CVE-2025-7518 is a path traversal vulnerability identified in the RSFirewall! plugin for WordPress, developed by rsjoomla. This vulnerability affects all versions up to and including 1.1.42. The flaw resides in the get_local_filename() function, which improperly limits the pathname to a restricted directory, allowing an authenticated attacker with Administrator-level privileges or higher to read arbitrary files on the server. This can lead to exposure of sensitive information such as configuration files, credentials, or other critical data stored on the server. The vulnerability does not require user interaction beyond authentication but does require high privileges, limiting exploitation to users who already have significant access. The CVSS 3.1 base score is 4.9 (medium severity), reflecting the network attack vector, low attack complexity, high privileges required, no user interaction, unchanged scope, high confidentiality impact, and no impact on integrity or availability. No known exploits are currently reported in the wild, and no patches have been linked yet. The vulnerability is classified under CWE-22 (Improper Limitation of a Pathname to a Restricted Directory), a common issue leading to path traversal attacks.

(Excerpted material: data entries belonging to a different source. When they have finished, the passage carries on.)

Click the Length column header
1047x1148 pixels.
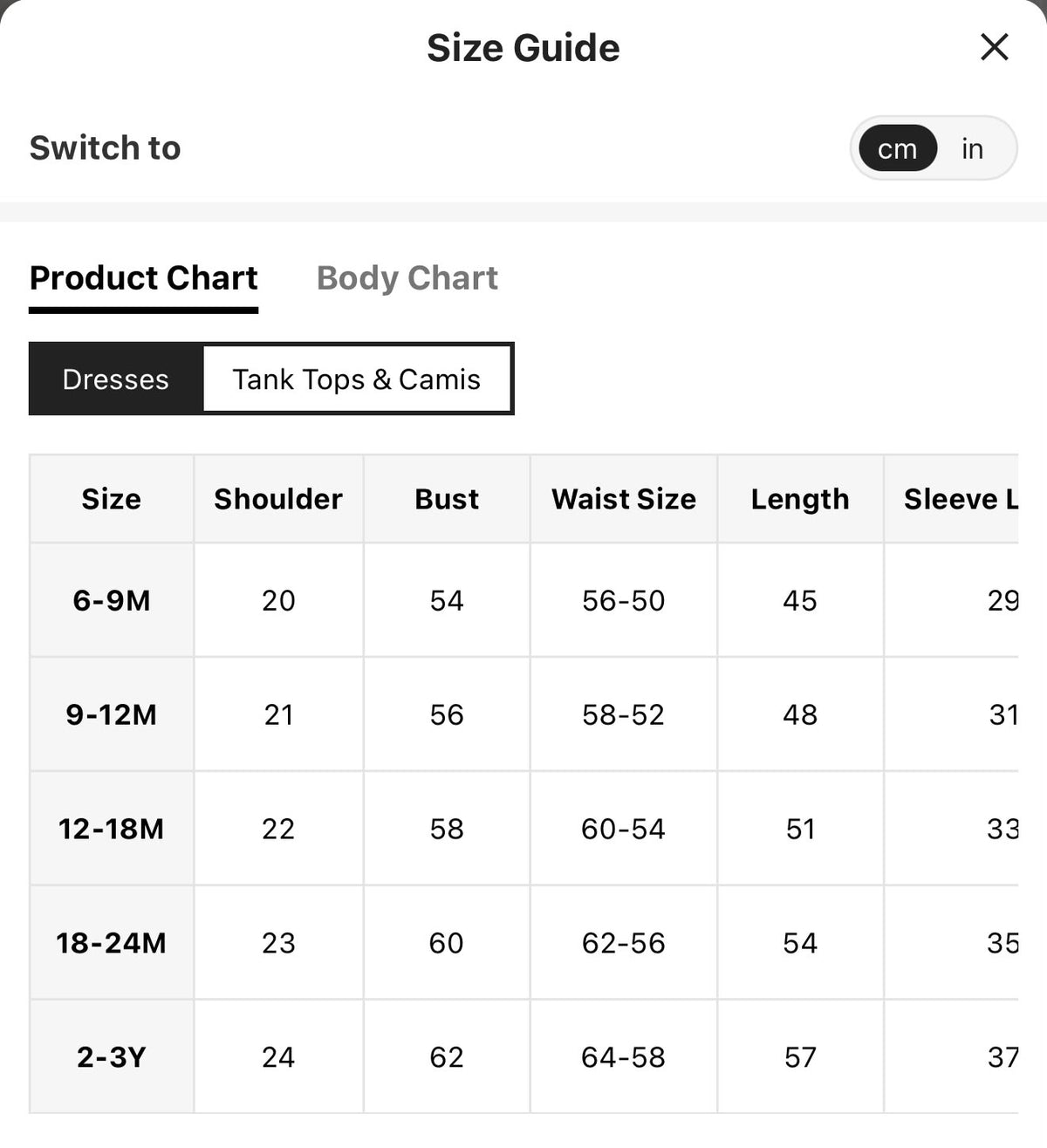pos(800,499)
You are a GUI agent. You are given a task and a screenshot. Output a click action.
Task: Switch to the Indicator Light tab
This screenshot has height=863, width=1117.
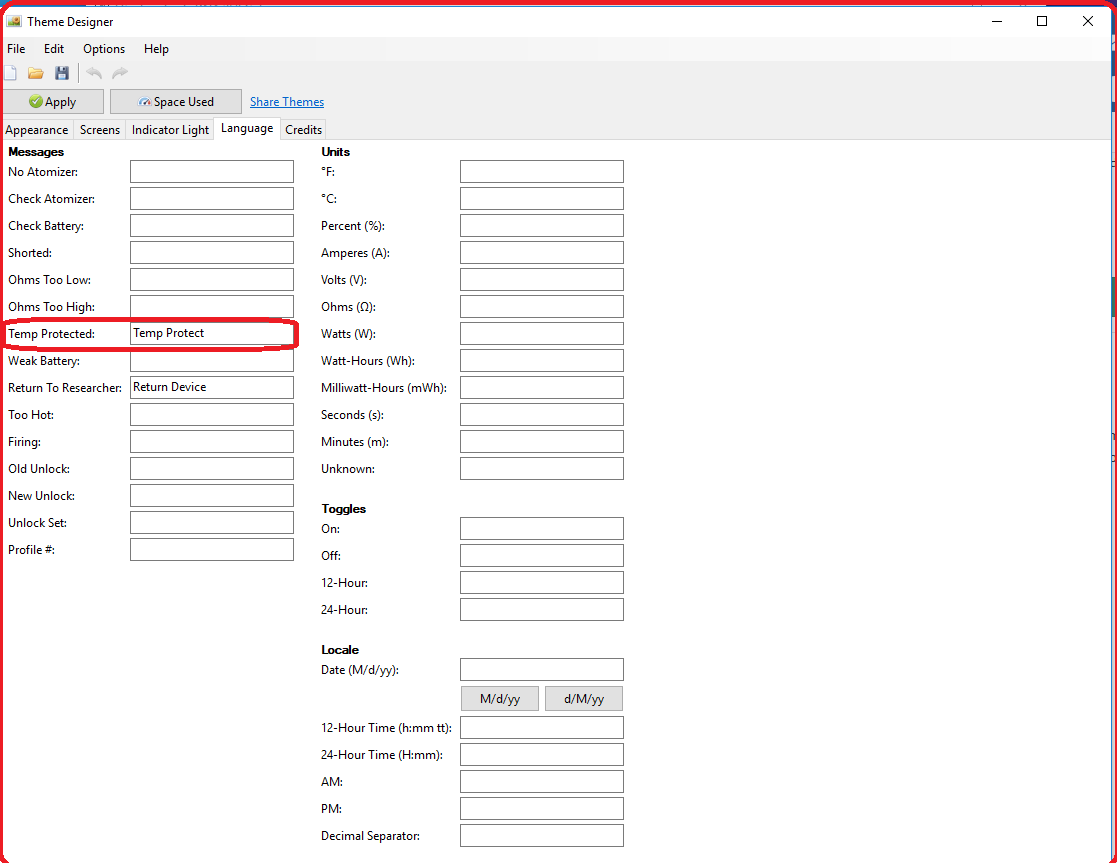(170, 130)
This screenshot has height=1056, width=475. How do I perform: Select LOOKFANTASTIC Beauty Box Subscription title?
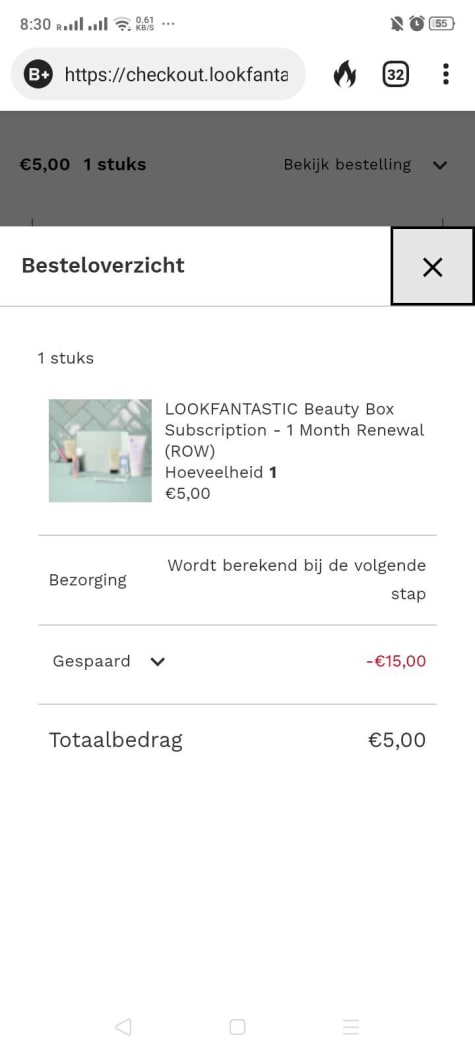coord(294,430)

For European organizations using WordPress with the RSFirewall! plugin, this vulnerability poses a significant risk to confidentiality. An attacker with administrator access could leverage this flaw to access sensitive files on the web server, potentially exposing credentials, private keys, or proprietary data. This could facilitate further attacks such as privilege escalation, lateral movement, or data exfiltration. Given that WordPress is widely used across Europe for various sectors including government, finance, healthcare, and e-commerce, the exposure of sensitive information could lead to regulatory non-compliance (e.g., GDPR violations), reputational damage, and financial losses. However, the requirement for administrator-level access limits the threat to scenarios where an attacker has already compromised or gained elevated access to the system, making it less likely to be exploited by external attackers without prior access. Nonetheless, insider threats or compromised administrator accounts could exploit this vulnerability to significant effect.

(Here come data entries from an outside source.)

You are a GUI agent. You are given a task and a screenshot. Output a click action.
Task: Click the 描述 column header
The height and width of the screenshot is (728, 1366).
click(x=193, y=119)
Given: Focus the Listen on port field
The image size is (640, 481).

European organizations should immediately audit their WordPress installations to identify the presence of the RSFirewall! plugin and verify the version in use. Until an official patch is released, organizations should consider the following mitigations: 1) Restrict administrator access strictly to trusted personnel and enforce strong authentication mechanisms such as multi-factor authentication (MFA) to reduce the risk of account compromise. 2) Implement strict file system permissions on the web server to limit the files accessible by the web application user, minimizing the impact of path traversal. 3) Monitor logs for unusual file access patterns that could indicate exploitation attempts. 4) Consider disabling or uninstalling the RSFirewall! plugin if it is not critical to operations or if a patch is not available. 5) Stay updated with vendor advisories and apply patches promptly once released. 6) Employ web application firewalls (WAFs) with custom rules to detect and block path traversal attempts targeting this plugin.